## HANDELING IMBALANCE DATASETS IN MACHINE LEARNING

Imbalance in datasets occurs when some datasets have more of one sample compared to another, this can lead to inaccurate models despite of very high accuracy scores.

Example take a dataset that has 9000 being false and 1000 being trues, if the model was programmed to output false all the time we would still have a 90% accuracy despite the fact that the model is completely bogus.

There are many techniques to use to address this problem some of the common ones are listed below.

## 1. Under sampling the majority class

This involve reducing the size of the majority class by getting rid of some data points. This can be done by randomly picking a group of samples that match the sample size of the minority class and using it to train the model. Example take the majority class to have 9000 false datapoints and 1000 true datapoints, what you do is you take 1000 of randomly picked samples and combine it with the other 1000 true samples and train the model.

## 2. Over sampling the minority class

This is the opposite of under sampling of minority class, in this technique we simply multiply the minority class samples a number of times to increase their occurance in the overall dataset. Example take the majority class to have 9000 false datapoints and 1000 true datapoints, what you do is you multiply 1000 by 8 or 9 to get a number close or equivalent to 9000 to achiev dataset balance.


## 3. Over sampling the minority class using SMOTE 

SMOTE stands for (Synthetic Minority Over-sampling Technique), this is a way of increasing the minority sample by using algorithms like KNN to artificially generate sample inorder to increase the size or occorance of the minority class.

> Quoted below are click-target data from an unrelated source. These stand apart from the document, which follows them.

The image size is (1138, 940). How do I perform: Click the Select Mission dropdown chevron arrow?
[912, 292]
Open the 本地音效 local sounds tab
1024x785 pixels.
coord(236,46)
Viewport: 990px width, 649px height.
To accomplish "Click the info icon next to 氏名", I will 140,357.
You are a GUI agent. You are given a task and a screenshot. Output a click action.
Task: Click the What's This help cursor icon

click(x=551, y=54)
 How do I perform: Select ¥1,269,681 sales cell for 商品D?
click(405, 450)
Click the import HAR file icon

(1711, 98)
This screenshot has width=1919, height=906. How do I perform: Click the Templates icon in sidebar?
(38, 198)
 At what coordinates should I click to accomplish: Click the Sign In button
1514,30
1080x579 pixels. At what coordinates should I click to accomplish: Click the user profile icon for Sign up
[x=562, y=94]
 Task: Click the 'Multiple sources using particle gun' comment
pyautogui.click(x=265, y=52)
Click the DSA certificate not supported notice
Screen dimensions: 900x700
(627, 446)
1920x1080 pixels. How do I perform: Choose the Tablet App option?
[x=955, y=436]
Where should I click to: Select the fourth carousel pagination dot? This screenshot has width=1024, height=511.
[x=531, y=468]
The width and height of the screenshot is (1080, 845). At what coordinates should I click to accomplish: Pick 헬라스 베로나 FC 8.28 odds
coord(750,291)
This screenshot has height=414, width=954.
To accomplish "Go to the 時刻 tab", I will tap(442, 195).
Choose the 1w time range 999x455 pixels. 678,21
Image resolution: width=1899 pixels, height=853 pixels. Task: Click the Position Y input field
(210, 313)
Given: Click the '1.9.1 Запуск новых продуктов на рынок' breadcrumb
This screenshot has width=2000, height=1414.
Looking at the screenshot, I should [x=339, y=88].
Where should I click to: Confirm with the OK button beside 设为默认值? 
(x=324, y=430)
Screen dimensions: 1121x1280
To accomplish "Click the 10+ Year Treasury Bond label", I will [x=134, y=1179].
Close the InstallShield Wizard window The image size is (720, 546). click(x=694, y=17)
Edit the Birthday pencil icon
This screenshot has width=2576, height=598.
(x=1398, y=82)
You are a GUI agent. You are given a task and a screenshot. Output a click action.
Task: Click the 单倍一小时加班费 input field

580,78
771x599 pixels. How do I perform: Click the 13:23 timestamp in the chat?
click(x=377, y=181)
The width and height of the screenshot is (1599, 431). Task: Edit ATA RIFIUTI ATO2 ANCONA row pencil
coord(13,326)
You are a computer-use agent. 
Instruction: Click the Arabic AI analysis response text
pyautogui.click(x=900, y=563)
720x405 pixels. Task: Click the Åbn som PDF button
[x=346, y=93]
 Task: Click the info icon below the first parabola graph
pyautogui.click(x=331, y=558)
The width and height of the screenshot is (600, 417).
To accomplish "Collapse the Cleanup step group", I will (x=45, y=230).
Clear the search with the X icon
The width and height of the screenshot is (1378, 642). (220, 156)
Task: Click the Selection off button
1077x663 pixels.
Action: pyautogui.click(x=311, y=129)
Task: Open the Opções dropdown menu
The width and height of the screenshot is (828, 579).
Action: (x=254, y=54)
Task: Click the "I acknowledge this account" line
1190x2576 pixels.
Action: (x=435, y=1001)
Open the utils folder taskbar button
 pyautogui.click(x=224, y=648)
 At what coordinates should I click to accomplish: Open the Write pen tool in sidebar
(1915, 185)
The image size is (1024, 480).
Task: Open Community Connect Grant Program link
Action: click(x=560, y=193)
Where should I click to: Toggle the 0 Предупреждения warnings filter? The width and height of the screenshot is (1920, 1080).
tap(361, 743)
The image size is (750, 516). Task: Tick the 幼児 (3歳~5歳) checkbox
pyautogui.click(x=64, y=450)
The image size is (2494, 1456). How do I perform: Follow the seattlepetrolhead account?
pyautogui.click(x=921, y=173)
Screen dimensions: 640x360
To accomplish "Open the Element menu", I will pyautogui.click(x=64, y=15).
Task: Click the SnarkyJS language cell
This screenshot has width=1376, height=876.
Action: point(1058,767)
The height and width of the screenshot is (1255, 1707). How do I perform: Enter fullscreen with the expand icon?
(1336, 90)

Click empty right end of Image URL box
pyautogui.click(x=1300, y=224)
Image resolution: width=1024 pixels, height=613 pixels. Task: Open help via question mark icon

Thier are already built libraries that can be used for this process [Libraries to use](https://pypi.org/project/imbalanced-learn/)

## 4. Ensemble method

This involves dividing the majority class into batches that are class to the size of the minority sample then randomly select a batch and combine it with the minority class the rain the model, repeat this till all batches are used.

## 5. Focal Loss

This is a special loss function that will penilize majority classes and give more wieght to minority classes during loss calculations [Read More](https://medium.com/analytics-vidhya/how-focal-loss-fixes-the-class-imbalance-problem-in-object-detection-3d2e1c4da8d7#:~:text=Focal%20loss%20is%20very%20useful,is%20simple%20and%20highly%20effective)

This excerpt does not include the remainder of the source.